The Aisne-Marne American Cemetery is located near the site of the Battle of Belleau Wood in 1918 near the Marne River in France

(May 27, 2013) — The William E. Colby Military Writers’ Symposium made its way into my television viewing about two weeks ago.  Each Saturday afternoon (1:00 p.m. MDT) on C-SPAN 2 a group of experts who have written books on military topics discuss their works, many of which should interest us all..  The program is named after William E. Colby who was Director of Central Intelligence (DCI) from September 1973 to January 1976. Today’s topic (May 25, 2013) was “Coming Home:  The Hopes, Fears, and Challenges of Veterans Returning from War.”

Perhaps it’s because it’s the Memorial Day weekend, or perhaps I have a guilty conscience because I haven’t spent as much time dwelling on the problems of our veterans as I should (and I think I spend more time thinking about it than most Americans), it made me think of the obligations we all have to the men and women who serve our Great Nation by paying a personal price for their service that most of us don’t even consider.
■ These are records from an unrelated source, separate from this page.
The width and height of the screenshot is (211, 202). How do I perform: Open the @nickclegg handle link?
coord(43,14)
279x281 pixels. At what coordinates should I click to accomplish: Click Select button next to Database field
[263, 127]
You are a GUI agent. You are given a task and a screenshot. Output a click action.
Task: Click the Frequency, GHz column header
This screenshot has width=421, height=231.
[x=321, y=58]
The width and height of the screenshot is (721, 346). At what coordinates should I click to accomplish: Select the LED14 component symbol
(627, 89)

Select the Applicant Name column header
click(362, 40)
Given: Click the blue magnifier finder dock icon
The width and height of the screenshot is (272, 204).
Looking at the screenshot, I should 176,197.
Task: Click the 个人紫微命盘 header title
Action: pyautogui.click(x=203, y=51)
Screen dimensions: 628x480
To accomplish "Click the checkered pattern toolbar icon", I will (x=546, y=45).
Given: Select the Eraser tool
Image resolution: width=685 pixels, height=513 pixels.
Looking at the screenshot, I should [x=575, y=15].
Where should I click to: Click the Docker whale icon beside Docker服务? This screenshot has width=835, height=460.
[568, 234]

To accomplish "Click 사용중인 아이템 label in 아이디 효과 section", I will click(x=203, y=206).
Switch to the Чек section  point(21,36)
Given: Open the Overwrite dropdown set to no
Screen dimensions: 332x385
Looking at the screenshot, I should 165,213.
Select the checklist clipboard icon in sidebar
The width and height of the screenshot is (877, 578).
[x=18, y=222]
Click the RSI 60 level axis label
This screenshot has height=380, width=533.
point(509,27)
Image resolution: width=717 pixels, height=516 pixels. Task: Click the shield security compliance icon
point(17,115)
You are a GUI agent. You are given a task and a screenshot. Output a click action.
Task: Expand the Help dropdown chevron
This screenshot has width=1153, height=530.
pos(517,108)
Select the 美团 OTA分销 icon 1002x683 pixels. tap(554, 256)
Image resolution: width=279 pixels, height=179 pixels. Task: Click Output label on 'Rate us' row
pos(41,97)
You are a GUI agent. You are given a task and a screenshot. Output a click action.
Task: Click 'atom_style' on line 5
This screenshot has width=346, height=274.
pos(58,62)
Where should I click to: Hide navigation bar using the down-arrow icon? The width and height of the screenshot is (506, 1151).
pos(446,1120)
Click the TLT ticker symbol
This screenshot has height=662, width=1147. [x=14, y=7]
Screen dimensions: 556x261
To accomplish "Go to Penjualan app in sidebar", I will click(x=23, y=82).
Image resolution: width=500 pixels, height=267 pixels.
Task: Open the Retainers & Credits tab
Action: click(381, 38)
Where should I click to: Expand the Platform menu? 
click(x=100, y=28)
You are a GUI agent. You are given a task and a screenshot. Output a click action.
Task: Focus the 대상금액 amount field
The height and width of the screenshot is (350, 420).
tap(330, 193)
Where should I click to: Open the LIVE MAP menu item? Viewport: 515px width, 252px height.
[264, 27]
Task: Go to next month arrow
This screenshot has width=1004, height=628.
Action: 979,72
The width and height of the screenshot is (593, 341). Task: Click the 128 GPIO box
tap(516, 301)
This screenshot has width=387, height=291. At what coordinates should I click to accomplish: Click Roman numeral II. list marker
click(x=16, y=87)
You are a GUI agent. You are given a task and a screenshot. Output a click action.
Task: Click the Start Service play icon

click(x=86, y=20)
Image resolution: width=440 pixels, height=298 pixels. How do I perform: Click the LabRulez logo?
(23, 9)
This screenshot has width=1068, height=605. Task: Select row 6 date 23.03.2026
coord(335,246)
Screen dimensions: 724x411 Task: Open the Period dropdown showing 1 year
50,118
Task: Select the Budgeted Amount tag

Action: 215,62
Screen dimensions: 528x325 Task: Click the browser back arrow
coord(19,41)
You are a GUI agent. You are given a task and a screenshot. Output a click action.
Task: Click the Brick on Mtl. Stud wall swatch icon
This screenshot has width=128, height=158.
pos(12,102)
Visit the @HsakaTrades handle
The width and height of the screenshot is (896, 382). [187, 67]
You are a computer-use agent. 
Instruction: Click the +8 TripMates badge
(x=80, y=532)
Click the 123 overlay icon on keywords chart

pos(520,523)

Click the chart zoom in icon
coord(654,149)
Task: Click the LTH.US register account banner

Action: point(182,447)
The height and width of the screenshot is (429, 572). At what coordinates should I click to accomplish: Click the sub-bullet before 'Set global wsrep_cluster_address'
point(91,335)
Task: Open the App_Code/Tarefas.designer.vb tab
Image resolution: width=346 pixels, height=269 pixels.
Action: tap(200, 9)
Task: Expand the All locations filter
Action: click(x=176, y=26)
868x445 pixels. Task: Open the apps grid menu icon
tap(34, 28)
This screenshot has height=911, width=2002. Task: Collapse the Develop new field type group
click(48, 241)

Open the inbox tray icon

Whether you support them or not, whether you love or hate the military, whether you think every battle in which America has been involved since WWII is legitimate (no wars have been declared by Congress as required by the Constitution for a legitimate war to exist), and no matter if you are a Pacifist who totally disagrees with the concept of military presence, we all owe a huge debt to our military.  It is a debt to which most Americans don’t give a truly serious thought.  A lot of people today openly and publicly thank our veterans for their service… but do we really understand that for which we’re thanking them?

One of the topics discussed on today’s Colby Symposium was how those who have been in battle are not the same people when they return home, but the environment they return to is the same.  Those who have been subjected to the culture of violence have changed. Those who stayed behind have not. It is a built-in conflict waiting to happen and veterans are the ones who pay the price for it long after they have removed their uniform and stripes or metal rank designations.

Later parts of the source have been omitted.